If I let it go ham, and code everything, it mutates into insanity in a very short period of time.
I'm honestly doubting it will get there someday, at least with the current use of LLMs. There just isn't true comprehension in them, no space for consideration in any novel dimension. If it takes incredible resources for companies to achieve sometimes-kinda-not-dogshit, I think we might need a new paradigm.
A crazy number of devs weren't even using EXISTING code assistant tooling.
Enterprise grade IDEs already had tons of tooling to generate classes and perform refactoring in a sane and algorithmic way. In a way that was deterministic.
So many use cases people have tried to sell me on (boilerplate handling) and im like "you have that now and don't even use it!".
I think there is probably a way to use llms to try and extract intention and then call real dependable tools to actually perform the actions. This cult of purity where the llm must actually be generating the tokens themselves... why?
I'm all for coding tools. I love them. They have to actually work though. Paradigm is completely wrong right now. I don't need it to "appear" good, i need it to BE good.
Of course. Shareholders want results, and not just results for nVidia's bottom line.
These types of articles always fail to mention how well trained the developers were on techniques and tools. In my experience that makes a big difference.
My employer mandates we use AI and provides us with any model, IDE, service we ask for. But where it falls short is providing training or direction on ways to use it. Most developers seem to go for results prompting and get a terrible experience.
I on the other hand provide a lot of context through documents and various mcp tooling, I talk about the existing patterns in the codebase and provide sources to other repositories as examples, then we come up with an implementation plan and execute on it with a task log to stay on track. I spend very little time fixing bad code because I spent the setup time nailing down context.
So if a developer is just prompting "Do XYZ". It's no wonder they're spending more time untangling a random mess.
Another aspect is that everyone seems to always be working under the gun and they just don't have the time to figure out all the best practices and techniques on their own.

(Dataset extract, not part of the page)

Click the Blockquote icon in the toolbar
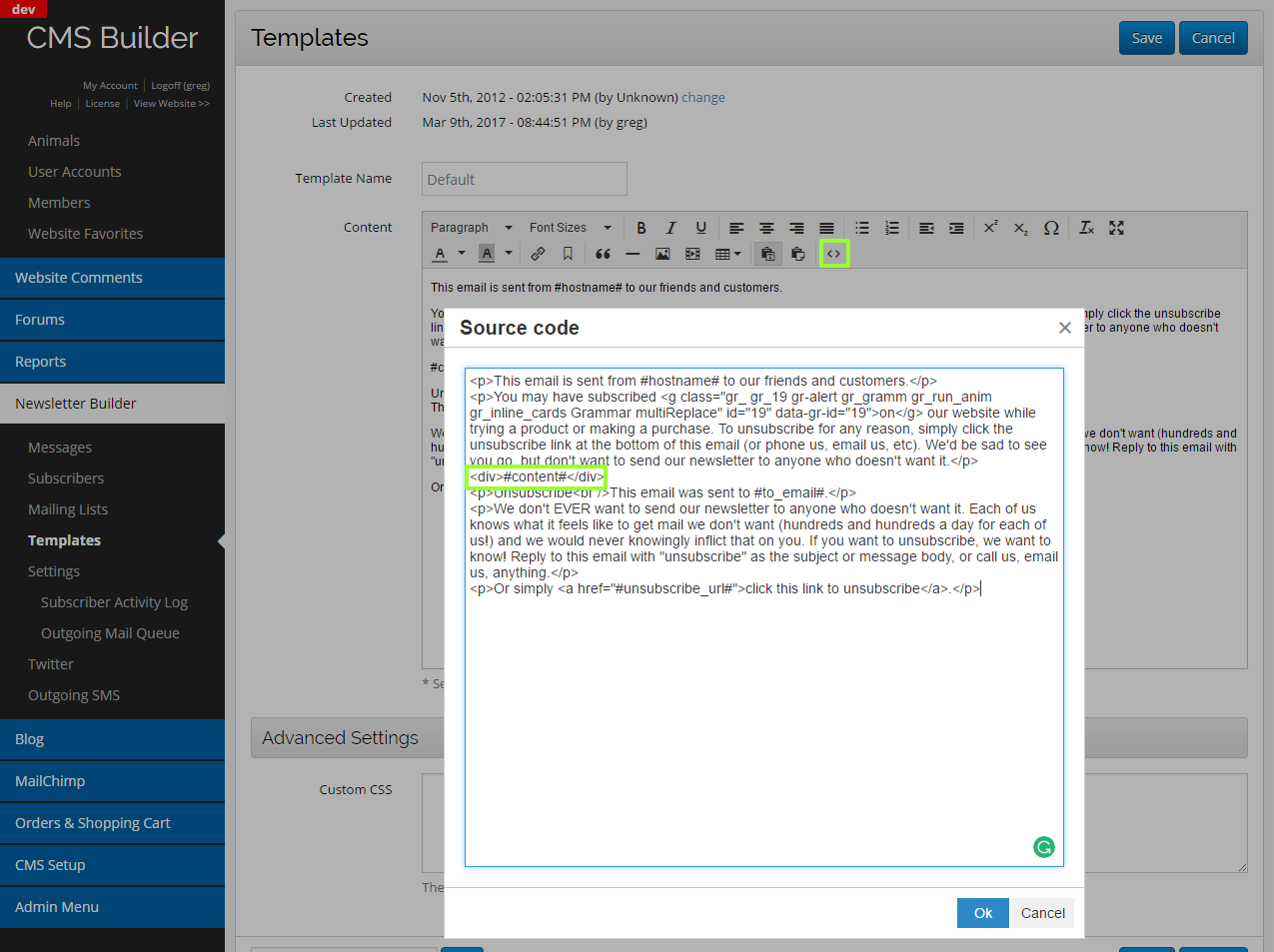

I think this should be considered when we hear things like this.
No shit sherlock!
I miss the days when machine learning was fun. Poking together useless RNN models with a small dataset to make a digital Trump that talked about banging his daughter, end endless nipples flowing into America. Exploring the latent space between concepts.
It turns every prototyping exercise into a debugging exercise. Even talented coders often suck ass at debugging.
It remains to be seen whether the advent of “agentic AIs,” designed to autonomously execute a series of tasks, will change the situation.
“Agentic AI is already reshaping the enterprise, and only those that move decisively — redesigning their architecture, teams, and ways of working — will unlock its full value,” the report reads.
"Devs are slower with and don't trust LLM based tools. Surely, letting these tools off the leash will somehow manifest their value instead of exacerbating their problems."
Absolute madness.
The biggest value I get from AI in this space is when I get handed a pile of spagehtti and ask for an initial overview.
I am jack's complete lack of surprise.